■ What to do: Reproduce the entries. Match every word.
BEGIN Given data
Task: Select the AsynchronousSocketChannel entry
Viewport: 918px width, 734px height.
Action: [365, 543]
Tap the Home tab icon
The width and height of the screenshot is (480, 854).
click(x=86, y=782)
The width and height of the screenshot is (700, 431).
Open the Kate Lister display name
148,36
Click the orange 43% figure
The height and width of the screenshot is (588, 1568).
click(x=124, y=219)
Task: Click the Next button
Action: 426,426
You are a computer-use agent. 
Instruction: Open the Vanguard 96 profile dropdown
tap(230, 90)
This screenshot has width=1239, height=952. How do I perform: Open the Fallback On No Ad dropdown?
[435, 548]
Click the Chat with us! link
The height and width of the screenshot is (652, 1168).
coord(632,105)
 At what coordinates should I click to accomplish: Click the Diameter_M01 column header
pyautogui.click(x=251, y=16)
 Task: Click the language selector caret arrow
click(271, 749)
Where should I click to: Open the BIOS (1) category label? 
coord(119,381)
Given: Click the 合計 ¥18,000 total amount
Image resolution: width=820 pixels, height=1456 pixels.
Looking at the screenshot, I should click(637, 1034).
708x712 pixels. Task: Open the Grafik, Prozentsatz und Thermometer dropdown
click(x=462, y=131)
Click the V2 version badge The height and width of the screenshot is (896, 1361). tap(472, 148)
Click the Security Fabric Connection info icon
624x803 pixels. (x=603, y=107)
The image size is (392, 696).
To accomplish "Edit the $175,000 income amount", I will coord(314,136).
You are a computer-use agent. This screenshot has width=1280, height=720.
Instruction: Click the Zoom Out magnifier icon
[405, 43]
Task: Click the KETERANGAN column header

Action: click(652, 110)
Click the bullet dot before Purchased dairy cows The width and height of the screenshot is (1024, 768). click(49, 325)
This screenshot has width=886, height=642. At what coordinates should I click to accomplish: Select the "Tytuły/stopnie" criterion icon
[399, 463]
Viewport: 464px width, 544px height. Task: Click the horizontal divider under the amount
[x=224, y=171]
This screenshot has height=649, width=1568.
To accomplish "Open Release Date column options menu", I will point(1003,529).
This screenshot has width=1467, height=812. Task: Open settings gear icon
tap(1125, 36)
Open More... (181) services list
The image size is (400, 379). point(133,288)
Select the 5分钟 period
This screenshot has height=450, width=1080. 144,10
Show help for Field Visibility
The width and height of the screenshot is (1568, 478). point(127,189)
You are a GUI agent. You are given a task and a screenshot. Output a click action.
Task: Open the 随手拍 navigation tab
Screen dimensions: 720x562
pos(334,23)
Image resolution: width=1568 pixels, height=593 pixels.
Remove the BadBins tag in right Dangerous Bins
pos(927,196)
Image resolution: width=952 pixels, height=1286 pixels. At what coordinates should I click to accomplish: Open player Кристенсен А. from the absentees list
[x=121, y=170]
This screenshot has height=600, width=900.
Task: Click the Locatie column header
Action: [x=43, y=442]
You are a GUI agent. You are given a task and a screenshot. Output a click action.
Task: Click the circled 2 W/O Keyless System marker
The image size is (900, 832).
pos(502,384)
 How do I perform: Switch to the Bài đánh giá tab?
END Given data
■ Answer section:
Task: Select the AsynchronousSocketChannel entry
Viewport: 918px width, 734px height.
Action: [365, 543]
Tap the Home tab icon
The width and height of the screenshot is (480, 854).
click(x=86, y=782)
The width and height of the screenshot is (700, 431).
Open the Kate Lister display name
148,36
Click the orange 43% figure
The height and width of the screenshot is (588, 1568).
click(x=124, y=219)
Task: Click the Next button
Action: 426,426
You are a computer-use agent. 
Instruction: Open the Vanguard 96 profile dropdown
tap(230, 90)
This screenshot has width=1239, height=952. How do I perform: Open the Fallback On No Ad dropdown?
[435, 548]
Click the Chat with us! link
The height and width of the screenshot is (652, 1168).
coord(632,105)
 At what coordinates should I click to accomplish: Click the Diameter_M01 column header
pyautogui.click(x=251, y=16)
 Task: Click the language selector caret arrow
click(271, 749)
Where should I click to: Open the BIOS (1) category label? 
coord(119,381)
Given: Click the 合計 ¥18,000 total amount
Image resolution: width=820 pixels, height=1456 pixels.
Looking at the screenshot, I should click(637, 1034).
708x712 pixels. Task: Open the Grafik, Prozentsatz und Thermometer dropdown
click(x=462, y=131)
Click the V2 version badge The height and width of the screenshot is (896, 1361). tap(472, 148)
Click the Security Fabric Connection info icon
624x803 pixels. (x=603, y=107)
The image size is (392, 696).
To accomplish "Edit the $175,000 income amount", I will coord(314,136).
You are a computer-use agent. This screenshot has width=1280, height=720.
Instruction: Click the Zoom Out magnifier icon
[405, 43]
Task: Click the KETERANGAN column header

Action: click(652, 110)
Click the bullet dot before Purchased dairy cows The width and height of the screenshot is (1024, 768). click(49, 325)
This screenshot has width=886, height=642. At what coordinates should I click to accomplish: Select the "Tytuły/stopnie" criterion icon
[399, 463]
Viewport: 464px width, 544px height. Task: Click the horizontal divider under the amount
[x=224, y=171]
This screenshot has height=649, width=1568.
To accomplish "Open Release Date column options menu", I will point(1003,529).
This screenshot has width=1467, height=812. Task: Open settings gear icon
tap(1125, 36)
Open More... (181) services list
The image size is (400, 379). point(133,288)
Select the 5分钟 period
This screenshot has height=450, width=1080. 144,10
Show help for Field Visibility
The width and height of the screenshot is (1568, 478). point(127,189)
You are a GUI agent. You are given a task and a screenshot. Output a click action.
Task: Open the 随手拍 navigation tab
Screen dimensions: 720x562
pos(334,23)
Image resolution: width=1568 pixels, height=593 pixels.
Remove the BadBins tag in right Dangerous Bins
pos(927,196)
Image resolution: width=952 pixels, height=1286 pixels. At what coordinates should I click to accomplish: Open player Кристенсен А. from the absentees list
[x=121, y=170]
This screenshot has height=600, width=900.
Task: Click the Locatie column header
Action: [x=43, y=442]
You are a GUI agent. You are given a task and a screenshot. Output a click action.
Task: Click the circled 2 W/O Keyless System marker
The image size is (900, 832).
pos(502,384)
 How do I perform: Switch to the Bài đánh giá tab?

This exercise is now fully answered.